Entries on where items appear

begin

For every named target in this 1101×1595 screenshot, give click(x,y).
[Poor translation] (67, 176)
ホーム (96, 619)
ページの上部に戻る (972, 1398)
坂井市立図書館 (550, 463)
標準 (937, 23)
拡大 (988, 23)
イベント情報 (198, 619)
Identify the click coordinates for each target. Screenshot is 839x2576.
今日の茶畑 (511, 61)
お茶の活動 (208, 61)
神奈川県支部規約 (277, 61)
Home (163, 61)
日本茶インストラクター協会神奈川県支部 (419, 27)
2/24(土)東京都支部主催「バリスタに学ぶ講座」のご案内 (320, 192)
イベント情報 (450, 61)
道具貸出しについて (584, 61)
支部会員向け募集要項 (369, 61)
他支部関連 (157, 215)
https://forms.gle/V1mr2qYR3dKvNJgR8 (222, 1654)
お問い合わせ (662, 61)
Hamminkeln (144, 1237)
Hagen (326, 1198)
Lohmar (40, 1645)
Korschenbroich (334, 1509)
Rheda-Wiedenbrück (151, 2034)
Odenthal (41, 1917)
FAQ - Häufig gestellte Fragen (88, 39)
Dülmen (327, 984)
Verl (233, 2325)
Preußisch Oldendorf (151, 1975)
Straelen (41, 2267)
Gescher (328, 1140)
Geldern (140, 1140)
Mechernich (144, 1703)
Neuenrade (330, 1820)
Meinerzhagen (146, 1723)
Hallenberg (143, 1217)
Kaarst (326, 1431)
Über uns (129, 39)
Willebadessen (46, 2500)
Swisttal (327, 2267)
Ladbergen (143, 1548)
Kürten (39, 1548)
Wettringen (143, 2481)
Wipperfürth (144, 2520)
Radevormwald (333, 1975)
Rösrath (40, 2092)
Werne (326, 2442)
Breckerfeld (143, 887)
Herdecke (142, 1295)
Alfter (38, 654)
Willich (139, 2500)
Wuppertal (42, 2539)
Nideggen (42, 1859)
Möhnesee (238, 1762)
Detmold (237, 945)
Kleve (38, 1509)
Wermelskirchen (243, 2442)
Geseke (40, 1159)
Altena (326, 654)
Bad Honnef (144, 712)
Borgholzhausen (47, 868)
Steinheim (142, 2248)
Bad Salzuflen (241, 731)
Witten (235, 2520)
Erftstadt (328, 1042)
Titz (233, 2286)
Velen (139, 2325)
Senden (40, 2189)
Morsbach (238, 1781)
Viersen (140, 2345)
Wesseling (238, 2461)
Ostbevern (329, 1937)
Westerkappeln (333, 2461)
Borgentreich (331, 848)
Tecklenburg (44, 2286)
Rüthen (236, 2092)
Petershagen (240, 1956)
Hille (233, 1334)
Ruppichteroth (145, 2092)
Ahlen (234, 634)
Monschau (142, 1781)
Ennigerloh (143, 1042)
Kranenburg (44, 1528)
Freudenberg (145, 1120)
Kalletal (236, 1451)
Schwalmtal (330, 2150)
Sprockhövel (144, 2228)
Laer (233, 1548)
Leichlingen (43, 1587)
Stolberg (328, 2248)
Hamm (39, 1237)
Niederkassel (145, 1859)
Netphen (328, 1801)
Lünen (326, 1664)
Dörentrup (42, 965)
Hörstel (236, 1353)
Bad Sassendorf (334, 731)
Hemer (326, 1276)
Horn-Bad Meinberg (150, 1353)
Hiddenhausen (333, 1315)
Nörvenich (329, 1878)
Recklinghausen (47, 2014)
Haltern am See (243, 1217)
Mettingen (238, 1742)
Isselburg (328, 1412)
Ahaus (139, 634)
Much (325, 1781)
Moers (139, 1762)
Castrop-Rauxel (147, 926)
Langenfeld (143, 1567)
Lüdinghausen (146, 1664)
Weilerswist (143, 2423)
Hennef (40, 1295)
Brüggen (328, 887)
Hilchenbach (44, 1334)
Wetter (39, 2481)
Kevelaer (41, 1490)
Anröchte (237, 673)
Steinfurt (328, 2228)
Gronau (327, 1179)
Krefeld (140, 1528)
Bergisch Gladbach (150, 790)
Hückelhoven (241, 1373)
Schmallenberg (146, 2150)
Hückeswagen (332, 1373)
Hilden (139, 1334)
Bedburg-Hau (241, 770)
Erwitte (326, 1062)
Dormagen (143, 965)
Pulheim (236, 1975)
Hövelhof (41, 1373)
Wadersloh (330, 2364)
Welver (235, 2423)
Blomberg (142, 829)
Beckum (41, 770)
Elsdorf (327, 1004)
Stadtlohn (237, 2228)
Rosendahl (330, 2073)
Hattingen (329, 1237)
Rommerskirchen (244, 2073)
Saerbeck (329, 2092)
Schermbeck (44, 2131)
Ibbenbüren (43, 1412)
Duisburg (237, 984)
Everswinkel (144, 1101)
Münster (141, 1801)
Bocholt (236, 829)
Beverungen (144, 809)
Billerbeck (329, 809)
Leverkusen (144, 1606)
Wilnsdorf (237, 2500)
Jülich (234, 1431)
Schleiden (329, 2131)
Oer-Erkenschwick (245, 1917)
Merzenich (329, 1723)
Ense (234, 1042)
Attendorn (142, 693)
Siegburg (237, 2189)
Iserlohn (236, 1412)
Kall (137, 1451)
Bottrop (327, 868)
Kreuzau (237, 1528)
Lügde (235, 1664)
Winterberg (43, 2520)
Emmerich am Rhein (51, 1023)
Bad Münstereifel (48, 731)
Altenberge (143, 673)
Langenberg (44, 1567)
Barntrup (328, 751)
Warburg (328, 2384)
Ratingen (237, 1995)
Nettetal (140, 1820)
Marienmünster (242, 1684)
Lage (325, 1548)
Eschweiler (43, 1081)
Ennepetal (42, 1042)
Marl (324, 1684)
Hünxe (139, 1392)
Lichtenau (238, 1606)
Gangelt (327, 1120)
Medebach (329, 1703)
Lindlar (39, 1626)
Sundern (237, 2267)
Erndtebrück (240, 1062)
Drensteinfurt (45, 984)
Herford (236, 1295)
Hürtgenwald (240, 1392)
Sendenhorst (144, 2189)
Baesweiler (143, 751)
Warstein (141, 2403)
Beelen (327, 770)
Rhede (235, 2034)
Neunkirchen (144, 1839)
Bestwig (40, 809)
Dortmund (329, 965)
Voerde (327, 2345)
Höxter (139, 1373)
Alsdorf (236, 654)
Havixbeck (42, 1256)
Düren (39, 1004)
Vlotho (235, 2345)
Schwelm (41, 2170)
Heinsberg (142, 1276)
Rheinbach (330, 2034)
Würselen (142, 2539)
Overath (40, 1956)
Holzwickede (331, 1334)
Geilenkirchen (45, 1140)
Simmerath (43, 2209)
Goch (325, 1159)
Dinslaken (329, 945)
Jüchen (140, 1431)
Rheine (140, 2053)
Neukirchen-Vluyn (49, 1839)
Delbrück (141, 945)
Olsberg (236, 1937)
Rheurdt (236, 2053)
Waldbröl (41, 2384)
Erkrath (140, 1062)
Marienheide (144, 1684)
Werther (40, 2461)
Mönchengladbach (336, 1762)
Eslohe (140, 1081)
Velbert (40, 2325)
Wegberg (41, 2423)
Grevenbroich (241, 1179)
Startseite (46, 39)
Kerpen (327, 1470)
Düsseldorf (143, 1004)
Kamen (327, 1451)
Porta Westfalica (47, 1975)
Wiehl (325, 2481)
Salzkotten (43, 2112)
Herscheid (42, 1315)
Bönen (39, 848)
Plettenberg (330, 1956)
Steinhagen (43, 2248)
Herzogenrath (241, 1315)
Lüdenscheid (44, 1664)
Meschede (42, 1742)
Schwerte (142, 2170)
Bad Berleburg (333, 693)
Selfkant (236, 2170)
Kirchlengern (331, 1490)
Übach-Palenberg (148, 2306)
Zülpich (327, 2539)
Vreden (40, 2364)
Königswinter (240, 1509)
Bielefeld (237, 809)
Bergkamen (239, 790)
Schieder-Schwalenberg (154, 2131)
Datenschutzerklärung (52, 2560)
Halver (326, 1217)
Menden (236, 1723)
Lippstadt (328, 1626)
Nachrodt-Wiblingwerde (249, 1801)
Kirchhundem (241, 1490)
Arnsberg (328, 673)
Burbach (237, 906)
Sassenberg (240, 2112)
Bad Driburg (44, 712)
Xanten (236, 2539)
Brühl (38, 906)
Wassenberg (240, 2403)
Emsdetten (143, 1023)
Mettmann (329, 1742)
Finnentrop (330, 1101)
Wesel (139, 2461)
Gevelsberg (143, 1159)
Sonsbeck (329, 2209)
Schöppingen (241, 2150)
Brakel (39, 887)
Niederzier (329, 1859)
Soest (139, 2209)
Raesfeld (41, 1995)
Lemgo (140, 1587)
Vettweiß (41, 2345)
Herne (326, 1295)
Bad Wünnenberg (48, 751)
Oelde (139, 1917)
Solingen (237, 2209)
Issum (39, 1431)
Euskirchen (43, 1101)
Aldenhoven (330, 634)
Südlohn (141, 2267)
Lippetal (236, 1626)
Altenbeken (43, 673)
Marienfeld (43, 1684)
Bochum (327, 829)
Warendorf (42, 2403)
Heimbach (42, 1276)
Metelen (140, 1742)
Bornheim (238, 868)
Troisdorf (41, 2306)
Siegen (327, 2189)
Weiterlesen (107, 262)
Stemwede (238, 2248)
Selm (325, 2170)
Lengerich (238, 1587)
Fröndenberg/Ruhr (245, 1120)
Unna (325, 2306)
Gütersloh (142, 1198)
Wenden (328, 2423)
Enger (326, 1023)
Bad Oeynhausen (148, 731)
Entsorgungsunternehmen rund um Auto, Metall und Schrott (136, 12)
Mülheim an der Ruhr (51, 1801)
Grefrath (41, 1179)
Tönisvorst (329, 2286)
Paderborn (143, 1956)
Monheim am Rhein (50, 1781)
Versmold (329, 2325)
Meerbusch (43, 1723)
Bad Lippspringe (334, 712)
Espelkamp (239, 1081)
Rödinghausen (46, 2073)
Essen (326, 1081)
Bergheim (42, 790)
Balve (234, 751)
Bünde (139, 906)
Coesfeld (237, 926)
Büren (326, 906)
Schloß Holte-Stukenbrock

end

EXERCISE TASK: Quote the records word for word, from their first line through the line that contains "Preußisch Oldendorf (151, 1975)", including both of those lines.

TASK RESULT:
For every named target in this 1101×1595 screenshot, give click(x,y).
[Poor translation] (67, 176)
ホーム (96, 619)
ページの上部に戻る (972, 1398)
坂井市立図書館 (550, 463)
標準 (937, 23)
拡大 (988, 23)
イベント情報 (198, 619)
Identify the click coordinates for each target. Screenshot is 839x2576.
今日の茶畑 (511, 61)
お茶の活動 (208, 61)
神奈川県支部規約 (277, 61)
Home (163, 61)
日本茶インストラクター協会神奈川県支部 (419, 27)
2/24(土)東京都支部主催「バリスタに学ぶ講座」のご案内 (320, 192)
イベント情報 (450, 61)
道具貸出しについて (584, 61)
支部会員向け募集要項 (369, 61)
他支部関連 (157, 215)
https://forms.gle/V1mr2qYR3dKvNJgR8 (222, 1654)
お問い合わせ (662, 61)
Hamminkeln (144, 1237)
Hagen (326, 1198)
Lohmar (40, 1645)
Korschenbroich (334, 1509)
Rheda-Wiedenbrück (151, 2034)
Odenthal (41, 1917)
FAQ - Häufig gestellte Fragen (88, 39)
Dülmen (327, 984)
Verl (233, 2325)
Preußisch Oldendorf (151, 1975)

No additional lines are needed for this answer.